(How to complete this task) Locate the line that contains "The height and width of the screenshot is (942, 1915)." in the entries below, then repeat it and every following line through the line that contains "Viewport: 2414px width, 1512px height.", exactly, and no others.
Records provided section start
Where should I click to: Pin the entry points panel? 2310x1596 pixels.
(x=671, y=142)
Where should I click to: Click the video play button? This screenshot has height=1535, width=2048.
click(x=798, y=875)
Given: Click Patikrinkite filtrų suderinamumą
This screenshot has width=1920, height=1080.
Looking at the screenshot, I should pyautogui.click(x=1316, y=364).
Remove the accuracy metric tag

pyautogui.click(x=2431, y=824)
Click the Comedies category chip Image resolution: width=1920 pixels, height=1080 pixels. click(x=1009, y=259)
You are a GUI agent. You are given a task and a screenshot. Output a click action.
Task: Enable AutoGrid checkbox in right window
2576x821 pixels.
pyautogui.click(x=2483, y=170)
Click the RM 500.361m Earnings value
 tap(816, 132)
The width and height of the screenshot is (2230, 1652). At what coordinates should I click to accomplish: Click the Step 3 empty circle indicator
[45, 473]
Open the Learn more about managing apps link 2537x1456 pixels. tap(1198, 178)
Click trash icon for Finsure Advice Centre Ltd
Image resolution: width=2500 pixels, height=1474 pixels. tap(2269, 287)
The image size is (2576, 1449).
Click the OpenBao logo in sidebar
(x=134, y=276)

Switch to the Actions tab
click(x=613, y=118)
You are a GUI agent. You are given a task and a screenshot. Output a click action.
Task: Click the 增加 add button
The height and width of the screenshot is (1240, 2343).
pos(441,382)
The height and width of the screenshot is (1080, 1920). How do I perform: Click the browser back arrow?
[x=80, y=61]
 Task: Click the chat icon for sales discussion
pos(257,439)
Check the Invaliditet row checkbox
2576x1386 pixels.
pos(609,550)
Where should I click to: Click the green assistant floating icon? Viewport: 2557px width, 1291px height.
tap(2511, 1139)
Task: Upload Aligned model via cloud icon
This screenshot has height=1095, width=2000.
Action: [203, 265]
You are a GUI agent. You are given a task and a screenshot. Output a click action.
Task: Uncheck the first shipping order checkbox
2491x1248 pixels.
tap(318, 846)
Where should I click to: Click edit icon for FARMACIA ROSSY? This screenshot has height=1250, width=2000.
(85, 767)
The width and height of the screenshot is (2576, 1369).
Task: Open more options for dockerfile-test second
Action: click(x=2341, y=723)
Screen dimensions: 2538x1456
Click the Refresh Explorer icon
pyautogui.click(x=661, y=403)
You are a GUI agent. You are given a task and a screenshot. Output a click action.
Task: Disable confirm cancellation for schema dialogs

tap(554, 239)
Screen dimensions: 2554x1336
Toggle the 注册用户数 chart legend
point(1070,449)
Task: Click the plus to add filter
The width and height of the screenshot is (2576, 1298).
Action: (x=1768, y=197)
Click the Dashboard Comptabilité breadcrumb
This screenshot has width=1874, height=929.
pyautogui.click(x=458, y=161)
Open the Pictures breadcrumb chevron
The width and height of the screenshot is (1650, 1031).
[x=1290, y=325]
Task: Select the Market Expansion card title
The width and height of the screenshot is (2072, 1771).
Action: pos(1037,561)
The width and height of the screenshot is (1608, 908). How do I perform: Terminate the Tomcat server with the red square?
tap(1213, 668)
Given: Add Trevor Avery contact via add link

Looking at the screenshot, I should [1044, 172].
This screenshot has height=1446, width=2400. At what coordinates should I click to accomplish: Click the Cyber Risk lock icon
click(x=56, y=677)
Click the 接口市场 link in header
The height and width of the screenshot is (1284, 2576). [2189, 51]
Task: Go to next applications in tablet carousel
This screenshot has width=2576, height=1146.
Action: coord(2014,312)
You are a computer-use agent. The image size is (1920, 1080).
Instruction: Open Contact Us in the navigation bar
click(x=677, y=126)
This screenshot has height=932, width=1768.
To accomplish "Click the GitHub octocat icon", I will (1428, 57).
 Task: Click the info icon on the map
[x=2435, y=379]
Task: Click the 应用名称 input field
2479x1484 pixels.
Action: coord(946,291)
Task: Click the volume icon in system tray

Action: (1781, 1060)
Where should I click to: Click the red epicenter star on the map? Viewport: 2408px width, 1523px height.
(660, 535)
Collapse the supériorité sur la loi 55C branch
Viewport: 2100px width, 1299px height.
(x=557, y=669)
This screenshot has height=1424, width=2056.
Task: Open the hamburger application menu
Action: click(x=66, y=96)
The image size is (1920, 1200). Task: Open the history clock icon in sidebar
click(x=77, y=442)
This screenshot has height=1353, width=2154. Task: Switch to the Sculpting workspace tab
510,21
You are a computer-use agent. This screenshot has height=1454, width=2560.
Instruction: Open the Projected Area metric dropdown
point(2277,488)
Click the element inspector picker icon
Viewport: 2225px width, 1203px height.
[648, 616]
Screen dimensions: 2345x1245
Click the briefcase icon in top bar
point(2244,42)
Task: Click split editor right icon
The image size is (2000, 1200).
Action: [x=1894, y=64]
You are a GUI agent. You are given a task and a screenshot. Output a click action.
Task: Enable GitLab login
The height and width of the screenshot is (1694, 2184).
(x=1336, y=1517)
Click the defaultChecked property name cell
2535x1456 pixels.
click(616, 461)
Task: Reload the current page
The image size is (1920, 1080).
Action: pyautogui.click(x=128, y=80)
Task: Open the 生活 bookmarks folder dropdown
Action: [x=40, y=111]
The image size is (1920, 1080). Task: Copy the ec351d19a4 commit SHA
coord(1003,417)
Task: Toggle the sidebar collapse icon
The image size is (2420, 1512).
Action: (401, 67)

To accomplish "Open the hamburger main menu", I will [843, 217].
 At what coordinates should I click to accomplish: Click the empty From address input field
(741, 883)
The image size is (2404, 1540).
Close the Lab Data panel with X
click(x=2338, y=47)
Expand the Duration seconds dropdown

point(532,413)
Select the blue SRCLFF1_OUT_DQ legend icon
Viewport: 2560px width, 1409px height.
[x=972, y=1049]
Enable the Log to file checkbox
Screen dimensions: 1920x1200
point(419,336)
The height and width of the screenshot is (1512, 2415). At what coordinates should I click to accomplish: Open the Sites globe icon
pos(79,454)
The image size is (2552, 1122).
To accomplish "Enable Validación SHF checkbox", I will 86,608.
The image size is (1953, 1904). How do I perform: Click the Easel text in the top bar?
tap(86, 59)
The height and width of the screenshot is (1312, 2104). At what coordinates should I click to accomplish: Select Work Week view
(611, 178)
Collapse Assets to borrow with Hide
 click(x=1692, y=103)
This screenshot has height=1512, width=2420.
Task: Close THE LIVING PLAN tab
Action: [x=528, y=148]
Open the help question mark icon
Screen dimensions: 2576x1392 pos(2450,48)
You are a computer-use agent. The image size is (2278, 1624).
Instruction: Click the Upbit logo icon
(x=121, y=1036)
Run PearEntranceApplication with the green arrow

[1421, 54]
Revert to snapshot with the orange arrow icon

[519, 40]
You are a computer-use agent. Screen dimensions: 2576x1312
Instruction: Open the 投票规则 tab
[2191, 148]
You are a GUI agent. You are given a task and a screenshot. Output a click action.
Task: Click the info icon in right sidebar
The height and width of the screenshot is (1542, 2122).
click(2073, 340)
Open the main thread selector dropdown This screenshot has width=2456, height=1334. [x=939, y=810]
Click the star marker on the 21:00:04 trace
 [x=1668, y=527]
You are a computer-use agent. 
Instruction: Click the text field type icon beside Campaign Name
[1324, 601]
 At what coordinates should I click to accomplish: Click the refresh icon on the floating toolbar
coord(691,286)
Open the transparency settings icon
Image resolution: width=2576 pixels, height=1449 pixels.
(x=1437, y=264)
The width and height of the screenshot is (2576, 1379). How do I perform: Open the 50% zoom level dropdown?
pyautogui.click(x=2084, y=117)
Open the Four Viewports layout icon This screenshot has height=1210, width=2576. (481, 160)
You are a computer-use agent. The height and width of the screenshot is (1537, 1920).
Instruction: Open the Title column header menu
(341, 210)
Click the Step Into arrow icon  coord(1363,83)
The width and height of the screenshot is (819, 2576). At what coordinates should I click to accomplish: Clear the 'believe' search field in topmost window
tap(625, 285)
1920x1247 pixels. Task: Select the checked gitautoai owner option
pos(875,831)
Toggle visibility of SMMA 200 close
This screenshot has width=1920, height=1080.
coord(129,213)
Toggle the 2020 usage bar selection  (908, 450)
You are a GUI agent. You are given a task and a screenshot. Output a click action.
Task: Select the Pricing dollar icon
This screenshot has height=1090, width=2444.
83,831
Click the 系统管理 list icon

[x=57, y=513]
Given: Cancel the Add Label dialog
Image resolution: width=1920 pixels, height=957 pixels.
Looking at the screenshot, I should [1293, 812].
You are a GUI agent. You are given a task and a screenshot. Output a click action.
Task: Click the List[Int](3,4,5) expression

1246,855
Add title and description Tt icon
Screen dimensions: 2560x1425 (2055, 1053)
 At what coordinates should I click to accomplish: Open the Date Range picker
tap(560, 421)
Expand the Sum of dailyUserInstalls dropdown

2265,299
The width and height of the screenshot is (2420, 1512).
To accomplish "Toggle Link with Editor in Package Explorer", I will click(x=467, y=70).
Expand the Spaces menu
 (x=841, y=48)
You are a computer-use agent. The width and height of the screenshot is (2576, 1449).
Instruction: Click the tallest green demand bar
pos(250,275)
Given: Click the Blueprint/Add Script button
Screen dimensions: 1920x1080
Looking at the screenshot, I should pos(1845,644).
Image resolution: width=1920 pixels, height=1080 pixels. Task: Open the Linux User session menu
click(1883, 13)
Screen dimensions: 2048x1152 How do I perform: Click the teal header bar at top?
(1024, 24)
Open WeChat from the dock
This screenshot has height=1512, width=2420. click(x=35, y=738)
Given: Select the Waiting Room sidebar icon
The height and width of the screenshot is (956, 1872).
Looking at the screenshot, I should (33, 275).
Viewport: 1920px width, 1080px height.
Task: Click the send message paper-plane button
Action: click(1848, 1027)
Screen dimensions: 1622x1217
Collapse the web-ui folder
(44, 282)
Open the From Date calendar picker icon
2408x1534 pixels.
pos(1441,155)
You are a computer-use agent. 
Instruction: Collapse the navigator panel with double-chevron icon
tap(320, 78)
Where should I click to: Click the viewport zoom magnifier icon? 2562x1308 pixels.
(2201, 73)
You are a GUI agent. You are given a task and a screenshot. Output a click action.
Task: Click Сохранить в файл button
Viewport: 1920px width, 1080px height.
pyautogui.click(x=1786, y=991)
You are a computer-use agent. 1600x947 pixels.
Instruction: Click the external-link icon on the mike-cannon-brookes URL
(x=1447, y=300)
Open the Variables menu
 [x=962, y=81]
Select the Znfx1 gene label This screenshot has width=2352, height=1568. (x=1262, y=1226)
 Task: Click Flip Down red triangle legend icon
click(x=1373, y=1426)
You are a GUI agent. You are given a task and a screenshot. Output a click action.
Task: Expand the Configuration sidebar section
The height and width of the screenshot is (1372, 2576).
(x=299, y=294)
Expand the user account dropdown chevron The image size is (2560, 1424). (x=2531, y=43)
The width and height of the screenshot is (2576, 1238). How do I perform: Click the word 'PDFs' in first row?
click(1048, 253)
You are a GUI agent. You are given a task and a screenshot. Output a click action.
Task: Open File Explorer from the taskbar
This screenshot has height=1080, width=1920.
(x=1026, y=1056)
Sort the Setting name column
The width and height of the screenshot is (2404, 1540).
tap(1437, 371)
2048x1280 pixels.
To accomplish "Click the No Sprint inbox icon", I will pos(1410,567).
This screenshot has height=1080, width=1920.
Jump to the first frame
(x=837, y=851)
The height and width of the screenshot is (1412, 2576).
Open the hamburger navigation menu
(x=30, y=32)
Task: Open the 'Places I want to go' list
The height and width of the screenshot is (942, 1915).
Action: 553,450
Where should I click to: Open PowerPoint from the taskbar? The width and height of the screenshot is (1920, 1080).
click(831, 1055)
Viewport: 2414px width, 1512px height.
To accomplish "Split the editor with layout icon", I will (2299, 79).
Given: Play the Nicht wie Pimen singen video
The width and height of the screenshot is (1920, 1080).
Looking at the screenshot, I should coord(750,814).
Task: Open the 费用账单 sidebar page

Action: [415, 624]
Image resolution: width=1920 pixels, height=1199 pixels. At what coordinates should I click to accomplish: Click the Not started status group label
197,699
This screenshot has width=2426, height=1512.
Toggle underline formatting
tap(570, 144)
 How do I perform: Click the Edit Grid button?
Records provided section end
(Answer to the exercise)
The height and width of the screenshot is (942, 1915).
Action: 553,450
Where should I click to: Open PowerPoint from the taskbar? The width and height of the screenshot is (1920, 1080).
click(831, 1055)
Viewport: 2414px width, 1512px height.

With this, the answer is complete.